The annual observance throughout the month of February aims to raise awareness about the significance of preserving and revitalizing the indigenous language of Hawaii. Throughout the month, various events, educational programs, and community activities take place to showcase the beauty and importance of the Hawaiian language in fostering a deeper connection to the islands’ history and traditions.

The allocation of Hawaiian language month came after Gov. Neil Abercrombie signed Act 28 and was the first of its kind to be transliterated in both Hawaiian and English and states (source):

"Mahina ‘Ōlelo Hawai‘i. E ‘ike mau a e kapa ‘ia ana ae ka mahina ‘o Pepeluali ‘o ia ka “Mahina ‘Ōlelo Hawai‘i” i mea e ho‘omaika‘i a e paipai aku ai i ka ‘Ōlelo ‘ana o ua ‘ōlelo makuahine nei la.

Translation: ‘Ōlelo Hawai‘i Month.The month of February shall be known and designated as “Ōlelo Hawai‘i Month” to celebrate and encourage the use of Hawaiian language.

In observance of Mahina ‘Ōlelo Hawai‘i, we have selected ‘Ōlelo Hawai‘i from E Ola Mau, a Native Hawaiian Health Needs assessment that can help behavioral health and cultural practitioners better understand some terminology surrounding mental health, Hawaiian culture, and substance use.

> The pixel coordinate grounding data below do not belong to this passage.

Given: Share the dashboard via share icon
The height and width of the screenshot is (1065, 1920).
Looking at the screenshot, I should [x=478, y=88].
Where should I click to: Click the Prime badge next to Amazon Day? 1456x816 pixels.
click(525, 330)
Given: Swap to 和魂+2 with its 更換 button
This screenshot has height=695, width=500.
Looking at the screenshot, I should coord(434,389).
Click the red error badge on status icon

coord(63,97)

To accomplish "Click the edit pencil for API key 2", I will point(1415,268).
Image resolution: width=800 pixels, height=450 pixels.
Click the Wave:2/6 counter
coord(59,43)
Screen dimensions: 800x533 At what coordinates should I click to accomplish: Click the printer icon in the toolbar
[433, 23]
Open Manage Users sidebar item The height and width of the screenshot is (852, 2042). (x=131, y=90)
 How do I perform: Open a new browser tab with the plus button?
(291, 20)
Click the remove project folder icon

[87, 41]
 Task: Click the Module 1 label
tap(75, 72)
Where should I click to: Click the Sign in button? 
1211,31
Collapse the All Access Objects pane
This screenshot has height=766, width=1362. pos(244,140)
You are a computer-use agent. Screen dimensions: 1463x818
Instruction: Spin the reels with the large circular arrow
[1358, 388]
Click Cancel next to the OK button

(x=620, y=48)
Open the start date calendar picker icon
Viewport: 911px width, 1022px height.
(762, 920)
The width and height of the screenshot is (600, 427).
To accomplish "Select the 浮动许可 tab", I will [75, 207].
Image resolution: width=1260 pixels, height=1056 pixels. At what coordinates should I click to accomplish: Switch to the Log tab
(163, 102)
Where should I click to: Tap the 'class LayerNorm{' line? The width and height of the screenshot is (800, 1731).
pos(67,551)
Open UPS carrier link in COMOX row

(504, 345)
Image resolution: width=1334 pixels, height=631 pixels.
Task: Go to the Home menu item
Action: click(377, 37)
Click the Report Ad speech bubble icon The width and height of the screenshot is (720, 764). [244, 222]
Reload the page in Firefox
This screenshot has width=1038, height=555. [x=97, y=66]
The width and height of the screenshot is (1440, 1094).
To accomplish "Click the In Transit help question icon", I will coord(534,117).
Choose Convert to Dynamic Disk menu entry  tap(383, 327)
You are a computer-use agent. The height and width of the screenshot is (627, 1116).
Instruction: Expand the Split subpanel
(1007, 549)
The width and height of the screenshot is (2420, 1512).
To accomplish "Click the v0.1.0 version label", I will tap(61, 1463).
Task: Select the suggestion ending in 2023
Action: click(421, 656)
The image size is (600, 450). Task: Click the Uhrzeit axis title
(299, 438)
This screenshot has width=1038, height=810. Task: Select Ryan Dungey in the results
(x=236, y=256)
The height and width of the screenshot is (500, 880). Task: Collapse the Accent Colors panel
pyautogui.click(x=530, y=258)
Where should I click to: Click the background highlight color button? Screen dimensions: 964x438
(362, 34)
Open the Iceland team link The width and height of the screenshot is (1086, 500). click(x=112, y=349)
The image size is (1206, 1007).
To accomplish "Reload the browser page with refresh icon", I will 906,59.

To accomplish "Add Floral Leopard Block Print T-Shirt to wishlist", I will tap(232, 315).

Did you know… The original version of E Ola Mau, published in the 1980’s contained a compendium of ʻŌlelo Hawaiʻi terms related to mental health and wellbeing. Many of these terms are layered with meaning beyond their surface translation. For example, the term “hei” is used for “addiction”. Hei refers to a string game played by our ancestors and even today. Literally translated, hei means – Net, snare, stratagem, ruse; to ensnare, entangle, catch in a net; to festoon with leis. Hoʻo.hei – To snare, tangle, rope, lasso; to beset with difficulties; to infatuate, be enraptured. Hoʻohei manaʻo, to infatuate, beguile; spellbound.

The meaning of ensnaring and entanglement is used to convey the deep turmoil of addiction, being ensnared in ones addiction.

‘Āina
Land; spiritual connection for Hawaiian.

Aloʻahia
Emotional stress.

Ha‘aha‘a
Humble, meek, modest, unpretentious; this helps you to be sincere and helpful; it’s humble but not mealy mouthed; its accepting of others – not having to put them down or accepting their elevation of you; it’s to be warm and respectful; relationship.

Hei
Addiction.

Hilahila
Shame.

Hoa kākoʻo
n. Ally, supporter.

Ho‘olu‘ulu‘u
To cause sorrow, grief, to oppress.

Kāwili lāʻau
To mix drugs.

Kōkua
Help assistant, helper, comforter, cooperation, support; kōkua is how you show you care about the person; kōkua is meaningful to the concept of ‘oia’i’o because this is how you give life to the aloha; it can be an exploitive thing; you can be asked to kōkua until it hurts so you need to be careful; kōkua is something you share, you give to another, to share what you have but not at the expense of your family; it is your resources or your own self, your extras, your strength and you give to others.

Kūkulu kumuhana
set to right, the pooling of strengths, emotional, psychological and spiritual, for a shared purpose.

Lāʻau hoʻohiamoe
n. Drug, narcotic, soporific, medicine to cause sleep, chloroform.

Ma‘i ma loko
Sickness from within caused by patients or family problems or misdeeds.

Na‘au
Intestines, center of intellect and emotions.

Olakino maikaʻi
Good health.

Pākela ʻai lāʻau
To overdose on drugs. Lit., take drugs to excess.

Puʻuhonua
nvi. Place of refuge, sanctuary, asylum, place of peace and safety.